Van der Waerden without topological dynamics? Applying topological dynamics to prove Van der Waerden's theorem on the existence of monochromatic arithmetic progression has now become a somewhat classical example of the power of topological dynamics techniques.
However, since the statement of the theorem is purely algebraic or number theoretic, I wonder whether there is a proof without using the machinery from dynamics and I guess such a proof might give more insight on the matter of the fact.
Thanks!
ps: How come there is no "topological dynamics"tag?
 A: In historical order, there are four types of proof.


*

*Classical double induction argument (van der Waerden's proof and variants).  Can be presented in finitary or "effective" form but leads to huge bounds that are not primitive recursive.

*Ergodic theory argument (Furstenburg and his school).  This approach either does not produce explicit bounds or, when unwound, gives worse bounds than the classical method.  It generalizes more readily and the first proofs of some of the "density" strengthenings of vdW in higher dimensions were done with ergodic theory.

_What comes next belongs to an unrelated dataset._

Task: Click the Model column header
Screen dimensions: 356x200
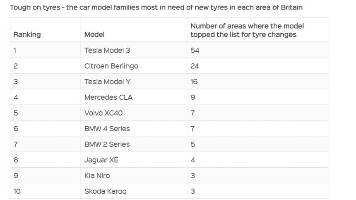Action: pyautogui.click(x=94, y=35)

*Shelah's single-induction argument for vdW and Hales-Jewett theorems.  This gave an upper bound that is a tower of exponential functions. The height of the tower is approximately the length of the progression.  This gigantic bound is much less huge than the classical non-primitive recursive proofs.  Was considered a spectacular result but I don't know if it has since been adapted to prove the density analogues.

*Gowers' proofs that developed an analytic-algebraic-probabilistic context in which to understand and generalize the van der Waerden, Hales-Jewett, Szemerédi and other theorems of the same type.  This approach proves iterated exponential bounds like $2^{2^{cn^d}}$ for some constants depending on the density (or the same with another $2$ in the tower, but the difference compared to the Shelah bounds is that height of the tower is independent of the length of the progression).  Gowers also proves lower bounds of unbounded tower type for some of the constructions used in earlier proofs of generalized van der Waerden theorems but the true growth rate of the vdW numbers is not known.